Apoyo significa medios, y nuestros antípodas australianos llegaron a recomendar como media del sector público un gasto en auditoría interna del 0,038 por ciento sobre el gasto total, del 0,019% sobre el activo y una dotación de empleados de uno por cada 347 de la plantilla.

Por estas tierras, menos dadas a las estadísticas, solemos comprobar la autoridad real que mantienen los auditores e interventores con esta práctica fórmula: la influencia del órgano de control interno se mide en relación inversa con el tiempo que tarda en recibirte el director del organismo.
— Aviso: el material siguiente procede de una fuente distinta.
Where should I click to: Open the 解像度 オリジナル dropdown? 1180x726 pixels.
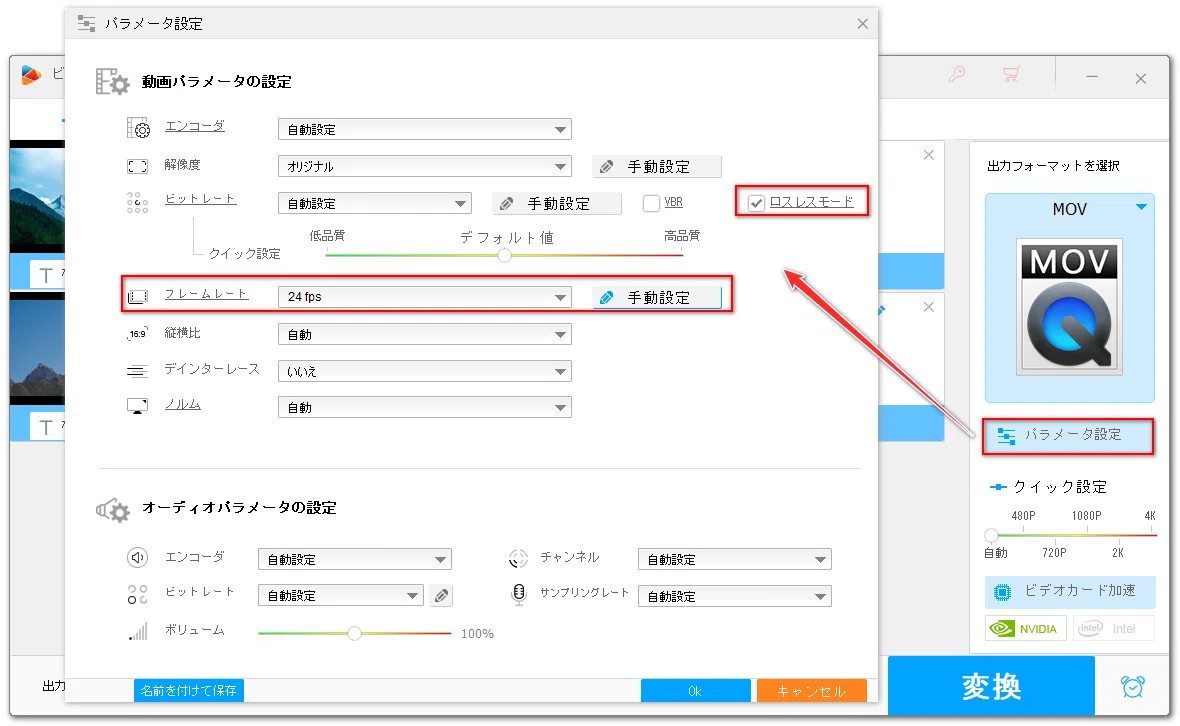[424, 166]
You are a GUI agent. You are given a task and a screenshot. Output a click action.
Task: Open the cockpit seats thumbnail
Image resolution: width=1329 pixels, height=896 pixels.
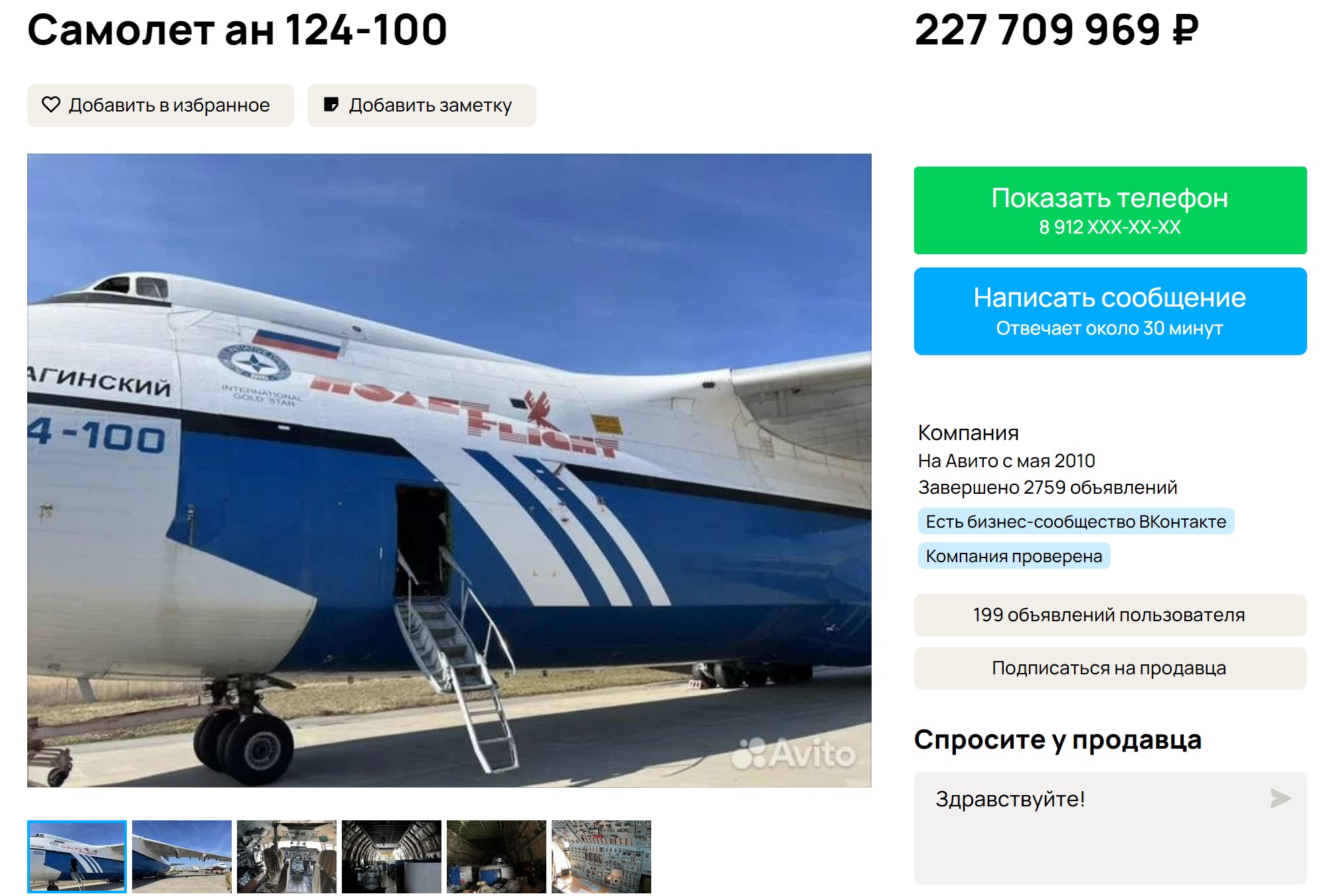point(287,857)
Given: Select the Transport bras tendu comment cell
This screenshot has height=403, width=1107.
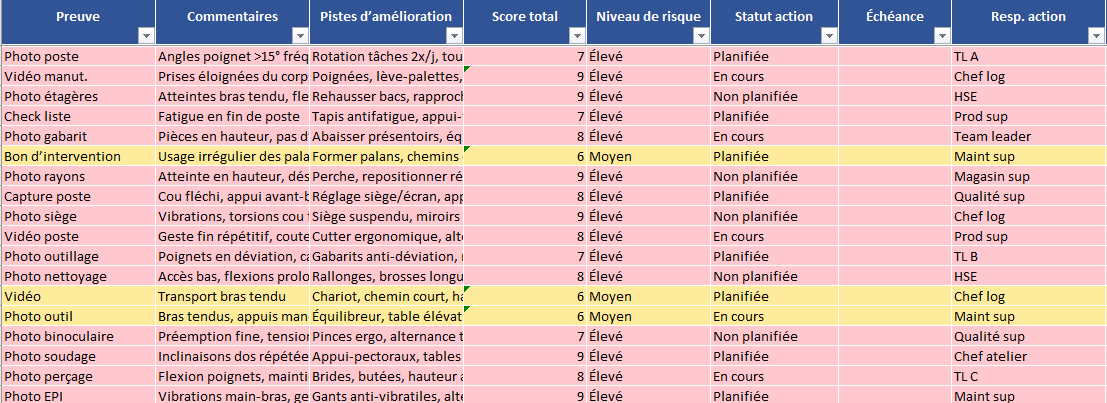Looking at the screenshot, I should 232,297.
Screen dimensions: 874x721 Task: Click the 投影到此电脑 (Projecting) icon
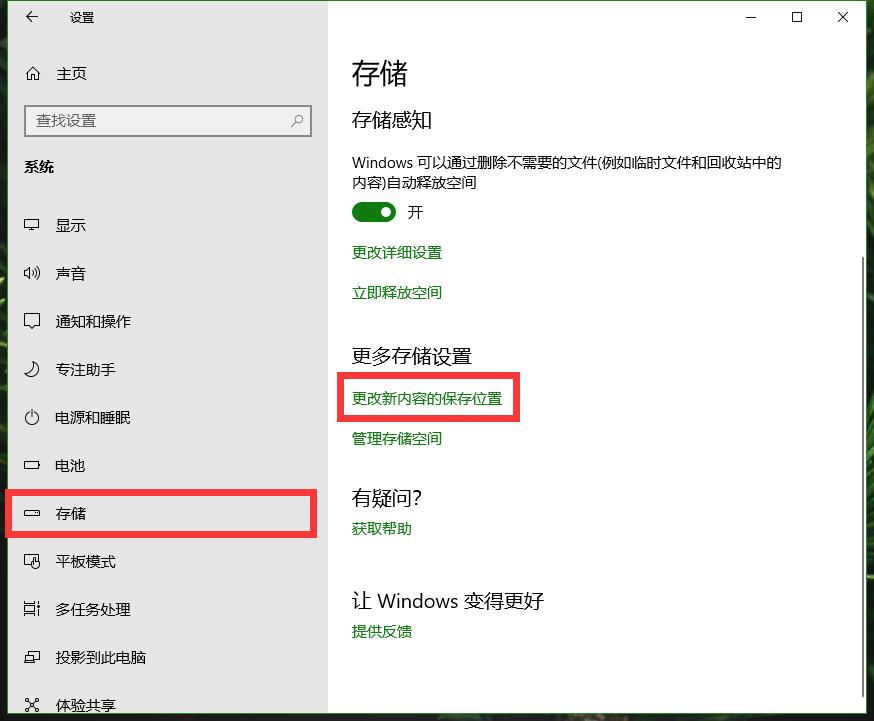[32, 657]
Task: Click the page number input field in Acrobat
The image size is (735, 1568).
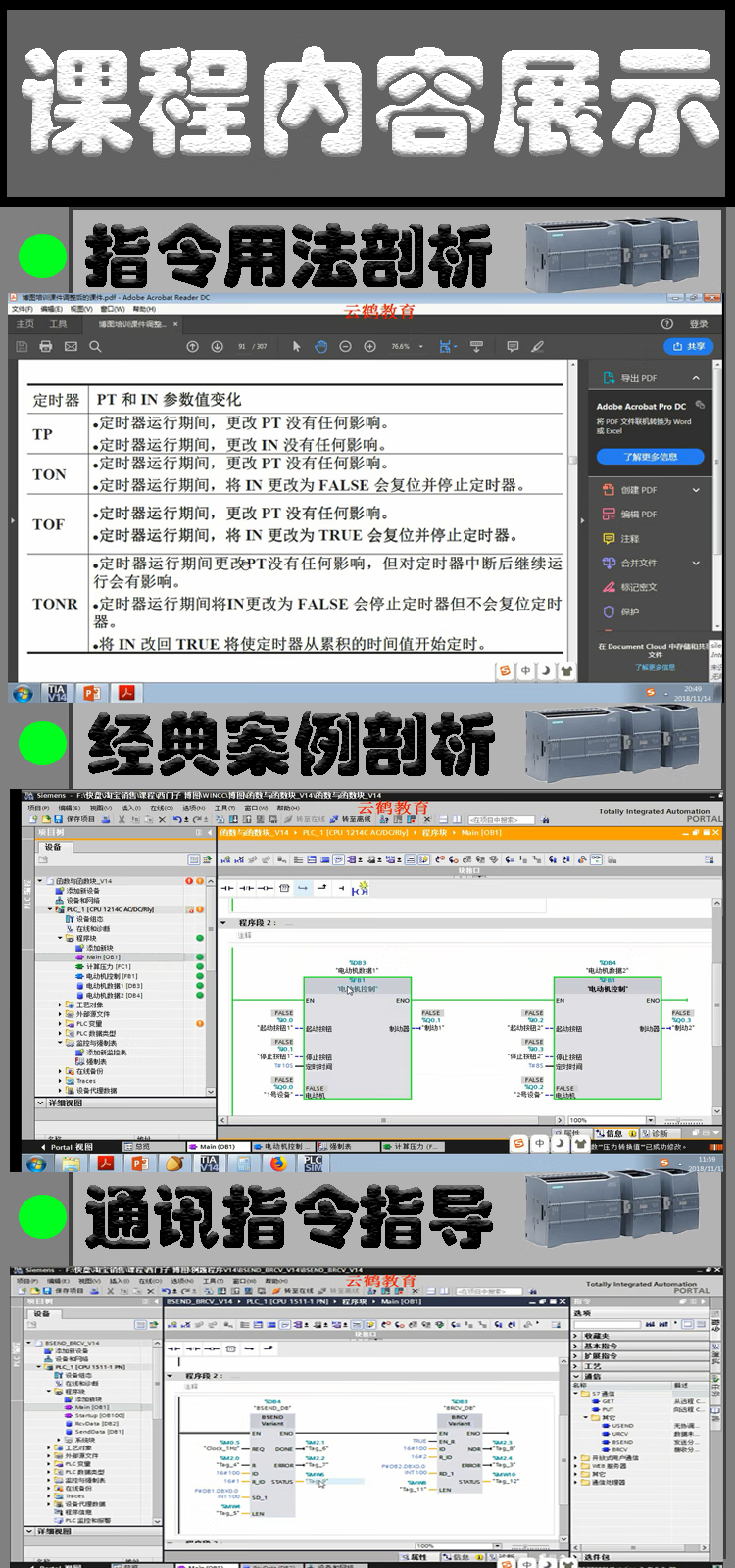Action: tap(242, 346)
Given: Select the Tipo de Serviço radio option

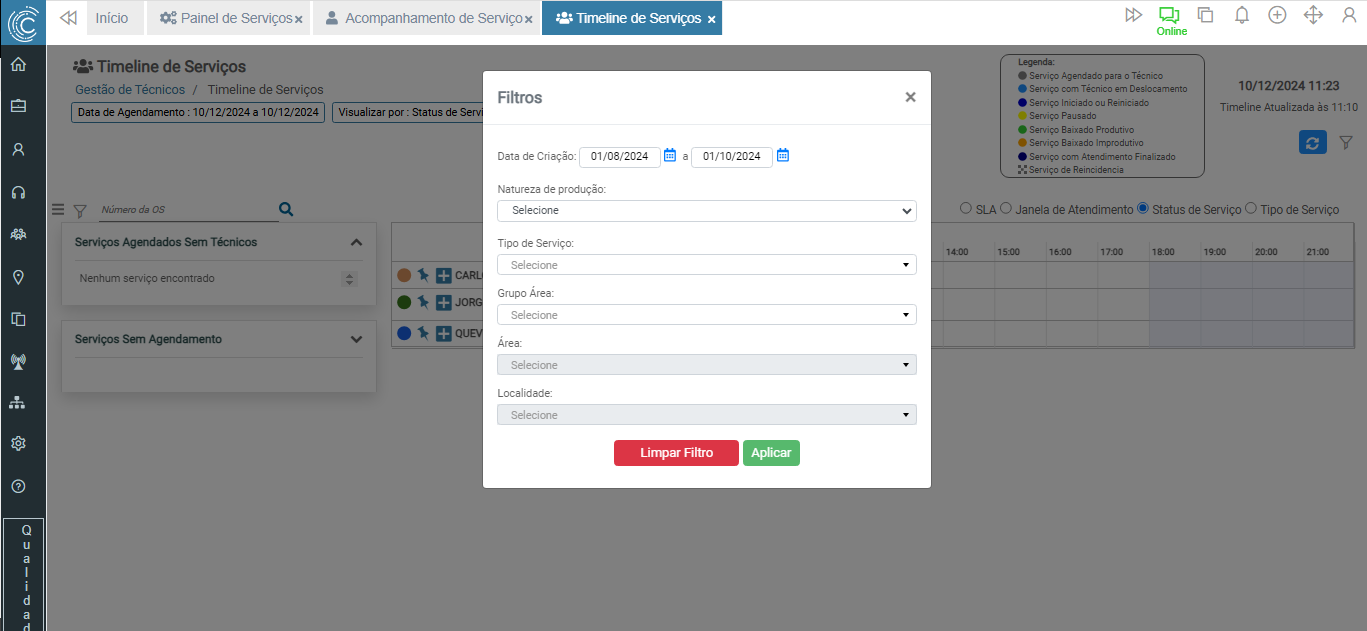Looking at the screenshot, I should click(x=1249, y=209).
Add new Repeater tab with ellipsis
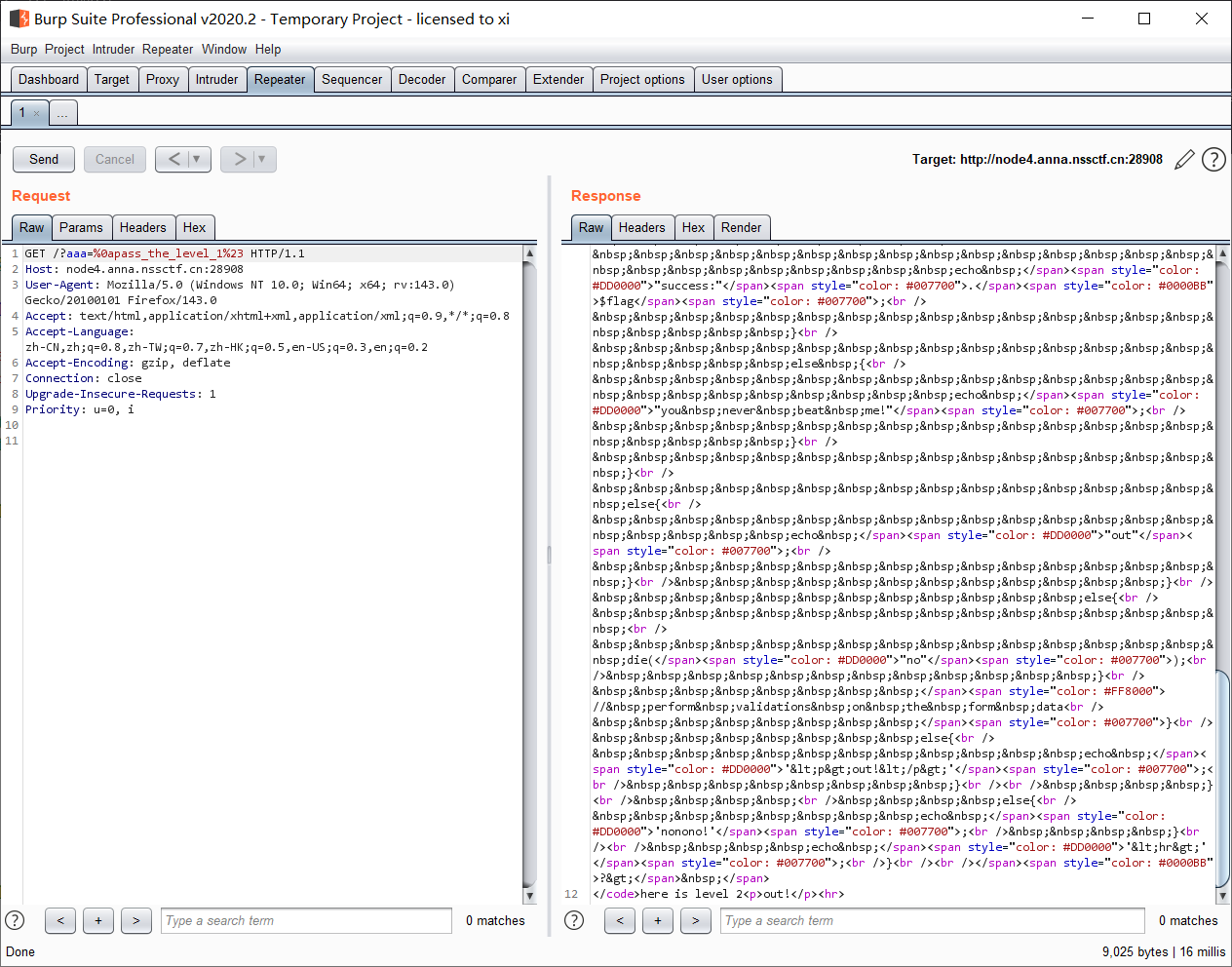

En ocasiones la influencia en las organizaciones tiene más que ver con aspectos emocionales, generacionales o conflictos históricos. Ahora está de moda escribir sobre los líos de oficina. Mariana Ferrari ha vendido miles de ejemplares de su libro «La puta vida corporativa» (Ediciones Granica, 2007), una fábula sobre las relaciones humanas en las empresas, protagonizado por animales salvajes: monos trepas, coyotes tramposos, tigresas luchadoras, cacatúas cotillas o búhos sabios.

Presentemos el escenario de batalla. Por una parte está la Generación X, concepto acuñado por Douglas Coupland para referirse a los nacidos a partir de los sesenta, la primera generación de gran preparación académica. Estudiaron en aulas masificadas y fueron pioneros de las políticas de flexibilidad y conciliación. Coupland establece el concepto de «lotería genética» como aquel golpe de suerte por el cual unas generaciones tienen las cosas mucho más fáciles que otras y con mucho menos esfuerzo obtienen más beneficios en la vida.

A éstos les «mueve la silla» la llamada Generación Y (nacida en los ochenta), que ha convivido siempre con las tecnologías de la información y pondrá en jaque a las organizaciones, pues son más individualistas que los anteriores; demandan más flexibilidad, mayor libertad profesional, más incentivos y un mejor trabajo. Además, conciben su carrera profesional en capítulos de dos o tres años, con frecuentes «huidas» si no encuentran lo que buscan. Han vivido una infancia feliz, pero ahora están teniendo dificultades para emanciparse y formar una familia. Y, por supuesto, cuando alguien les habla de lealtad o fidelidad a la empresa, te perdonan la vida con una sonrisa.

Luego están los mayores de 55 años, la generación de transición, que tiene cercana su jubilación. Poseen experiencia, madurez emocional y contactos. Sin embargo, tanto cambio tecnológico y organizativo logra que dos tercios declaren su deseo de jubilarse «lo antes posible», como demuestra la encuesta europea SHARE, frente al 57 por ciento en Francia, el 47% en Suecia y Alemania y el 31% en Holanda. ¿Sabemos el coste de prejubilar tanta sabiduría?

Aunque presenciamos estereotipos de difícil objetivación, porque los trabajadores constituyen un grupo diverso de imposible generalización por su edad, la actitud habitual es considerar a los mayores menos flexibles, menos dispuestos a participar en la formación y menos capaces de ofrecer competencias actualizadas. Como las organizaciones han experimentado el culto al joven, ven pasar veloces a los tiernos ejecutivos que quieren comerse el mundo.

Sin embargo, desconocen que en materia de instituciones públicas rige la ley de Tolivia (denominación que entenderán quienes hayan transitado por el alto de la Collaona), que formularé provisionalmente en estos términos: «Llévate bien con los que encuentres en la subida, porque los tropezarás en la bajada».

Antonio Arias Rodríguez es Síndico de Cuentas del Principado de Asturias.